Saturday, February 12, 2011

Download Food Politics: How the Food Industry Influences Nutrition, and Health, Revised and Expanded Edition PDF

Rating: (23 reviews) Author: Visit Amazon's Marion Nestle Page ISBN : 9780520254039 New from Format: PDF
Direct download links available PRETITLE Food Politics: How the Food Industry Influences Nutrition, and Health, Revised and Expanded Edition (California Studies in Food and Culture) Paperback POSTTITLE from 4shared, mediafire, hotfile, and mirror link

From the Inside Flap

"A courageous and masterful exposé."—Julia Child

"If you eat, you should read this book."—Eric Schlosser, author of Fast Food Nation

About the Author

Marion Nestle is Paulette Goddard Professor of Nutrition, Food Studies, and Public Health and Professor of Sociology at New York University. Author of Nutrition in Clinical Practice, she has served as a nutrition policy advisor to the Department of Health and Human Services and as a member of nutrition and science advisory committees to the U.S. Department of Agriculture and the Food and Drug Administration.

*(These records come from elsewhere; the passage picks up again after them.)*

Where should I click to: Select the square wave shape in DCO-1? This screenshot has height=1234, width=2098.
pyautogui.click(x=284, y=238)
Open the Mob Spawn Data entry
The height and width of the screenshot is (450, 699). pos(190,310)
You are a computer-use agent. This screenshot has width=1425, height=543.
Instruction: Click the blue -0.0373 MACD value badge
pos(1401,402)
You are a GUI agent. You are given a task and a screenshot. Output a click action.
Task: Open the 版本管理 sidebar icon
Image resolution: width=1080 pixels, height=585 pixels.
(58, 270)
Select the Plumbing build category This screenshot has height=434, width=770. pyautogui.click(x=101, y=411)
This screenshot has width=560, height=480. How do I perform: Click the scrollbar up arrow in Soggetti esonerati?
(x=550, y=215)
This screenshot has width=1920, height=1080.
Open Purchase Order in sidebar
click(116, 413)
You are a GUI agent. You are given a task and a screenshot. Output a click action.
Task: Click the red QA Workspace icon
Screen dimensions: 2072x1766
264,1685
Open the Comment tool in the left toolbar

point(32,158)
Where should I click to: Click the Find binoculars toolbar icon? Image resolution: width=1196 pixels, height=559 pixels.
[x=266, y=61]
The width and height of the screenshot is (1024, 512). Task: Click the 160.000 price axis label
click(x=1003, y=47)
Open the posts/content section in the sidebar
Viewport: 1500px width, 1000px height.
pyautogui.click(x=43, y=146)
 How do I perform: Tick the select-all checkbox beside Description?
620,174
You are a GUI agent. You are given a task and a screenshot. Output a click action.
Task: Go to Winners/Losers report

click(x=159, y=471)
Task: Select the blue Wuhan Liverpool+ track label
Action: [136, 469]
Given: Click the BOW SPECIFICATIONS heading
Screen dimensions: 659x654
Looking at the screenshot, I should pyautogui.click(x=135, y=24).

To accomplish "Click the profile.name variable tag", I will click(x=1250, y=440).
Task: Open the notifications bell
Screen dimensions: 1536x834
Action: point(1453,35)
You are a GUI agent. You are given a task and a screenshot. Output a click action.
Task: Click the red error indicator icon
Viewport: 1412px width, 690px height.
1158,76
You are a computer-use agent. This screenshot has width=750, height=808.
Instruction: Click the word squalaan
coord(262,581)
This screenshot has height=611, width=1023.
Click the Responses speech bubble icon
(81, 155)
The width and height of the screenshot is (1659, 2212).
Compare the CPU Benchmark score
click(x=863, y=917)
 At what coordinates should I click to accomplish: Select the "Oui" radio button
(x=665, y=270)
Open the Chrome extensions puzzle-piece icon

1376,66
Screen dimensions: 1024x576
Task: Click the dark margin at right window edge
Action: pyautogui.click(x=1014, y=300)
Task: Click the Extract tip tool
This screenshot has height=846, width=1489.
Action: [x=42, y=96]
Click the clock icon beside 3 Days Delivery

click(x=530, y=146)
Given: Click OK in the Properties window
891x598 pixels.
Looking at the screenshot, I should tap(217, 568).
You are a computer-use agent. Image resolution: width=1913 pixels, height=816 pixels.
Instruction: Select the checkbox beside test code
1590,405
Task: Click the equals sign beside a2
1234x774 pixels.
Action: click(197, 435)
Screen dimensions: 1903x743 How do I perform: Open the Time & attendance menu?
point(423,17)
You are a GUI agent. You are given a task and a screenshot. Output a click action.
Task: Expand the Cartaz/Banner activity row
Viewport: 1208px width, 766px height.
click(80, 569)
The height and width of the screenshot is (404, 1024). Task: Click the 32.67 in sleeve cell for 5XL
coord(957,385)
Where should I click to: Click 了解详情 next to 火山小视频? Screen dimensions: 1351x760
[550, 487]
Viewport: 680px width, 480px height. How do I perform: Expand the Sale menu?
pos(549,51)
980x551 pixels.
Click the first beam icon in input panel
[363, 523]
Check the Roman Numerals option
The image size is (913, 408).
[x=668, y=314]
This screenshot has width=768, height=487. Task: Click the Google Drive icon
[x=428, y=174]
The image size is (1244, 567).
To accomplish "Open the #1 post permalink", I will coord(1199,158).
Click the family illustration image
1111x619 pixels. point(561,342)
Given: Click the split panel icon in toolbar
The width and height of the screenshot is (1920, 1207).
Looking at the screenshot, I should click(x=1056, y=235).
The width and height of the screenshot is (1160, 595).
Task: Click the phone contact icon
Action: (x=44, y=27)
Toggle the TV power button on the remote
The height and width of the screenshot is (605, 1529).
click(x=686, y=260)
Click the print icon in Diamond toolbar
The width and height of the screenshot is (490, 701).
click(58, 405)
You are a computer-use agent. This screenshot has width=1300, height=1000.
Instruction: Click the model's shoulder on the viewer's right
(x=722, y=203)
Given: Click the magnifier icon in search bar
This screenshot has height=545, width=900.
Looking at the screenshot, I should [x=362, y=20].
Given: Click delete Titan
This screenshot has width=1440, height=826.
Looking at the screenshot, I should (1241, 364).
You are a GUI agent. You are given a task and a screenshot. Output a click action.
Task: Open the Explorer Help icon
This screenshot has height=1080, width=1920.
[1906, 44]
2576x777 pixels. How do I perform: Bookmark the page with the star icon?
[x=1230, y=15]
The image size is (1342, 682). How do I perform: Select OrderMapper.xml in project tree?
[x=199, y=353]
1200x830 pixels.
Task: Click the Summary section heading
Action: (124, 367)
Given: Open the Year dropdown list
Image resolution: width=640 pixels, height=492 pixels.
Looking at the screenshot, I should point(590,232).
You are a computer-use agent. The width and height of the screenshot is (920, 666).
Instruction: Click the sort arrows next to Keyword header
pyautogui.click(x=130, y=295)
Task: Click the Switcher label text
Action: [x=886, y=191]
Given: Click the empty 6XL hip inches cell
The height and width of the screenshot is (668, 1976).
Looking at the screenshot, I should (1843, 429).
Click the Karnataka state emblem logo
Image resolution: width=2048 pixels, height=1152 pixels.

She is the author of Safe Food: Bacteria, Biotechnology, and Bioterrorism (UC Press) and What to Eat .
Direct download links available for PRETITLE Food Politics: How the Food Industry Influences Nutrition, and Health, Revised and Expanded Edition (California Studies in Food and Culture) Paperback POSTTITLE
  • Paperback: 510 pages
  • Publisher: University of California Press; Revised and Expanded Edition edition (October 15, 2007)
  • Language: English
  • ISBN-10: 0520254031
  • ISBN-13: 978-0520254039
  • Product Dimensions: 6 x 1.2 x 9 inches
  • Shipping Weight: 1.7 pounds

Download Food Politics: How the Food Industry Influences Nutrition, and Health, Revised and Expanded Edition PDF

First, I have to commend Nestle, the author, for doing the near-impossible feat of providing highly controversial facts and information in a clear manner, which is so damning that you cannot help but feel yourself transform your thoughts about food - and she does it without lecturing the reader. Bravo!

Some passages that particularly sat with me included, "Surveys indicate that people are interested in nutritional and health but are confused by conflicting information, suffer from "nutritional schizophrenia," and cannot figure out how to achieve "nutritional utopia." (p.91) [Indeed... and there's a billion-dollar industry counting on that!] "The hundreds of millions of dollars available to the meat and dairy lobbies through check-off programs, and the billions of dollars that food companies spend on advertising and lawsuits, so far exceed both the amounts spent by the federal government on nutrition advice for the public and the annual budget of any consumer advocacy group that they cannot be considered in the same stratosphere." (p.171) "Researches counted not a single commercial for fruits, vegetables, bread, or fish." (p.182) "It seems reasonable to expect that everyone would be concerned about whether supplements are safe, whether they do what they claim to do, and whether the benefit of taking them outweighs any financial or health risks they might induce." (p.220) "Because all foods and drinks include ingredients (calories, nutrients, or water) that are essential for life, any one of them has the potential to be marketed for its health benefits." (p.315) "Food package labels are the result of politics, not science, and [have] become so opaque or confusing that only consumers with the hermeneutic abilities of a Talmudic scholar can peel back the encoded layers of meaning.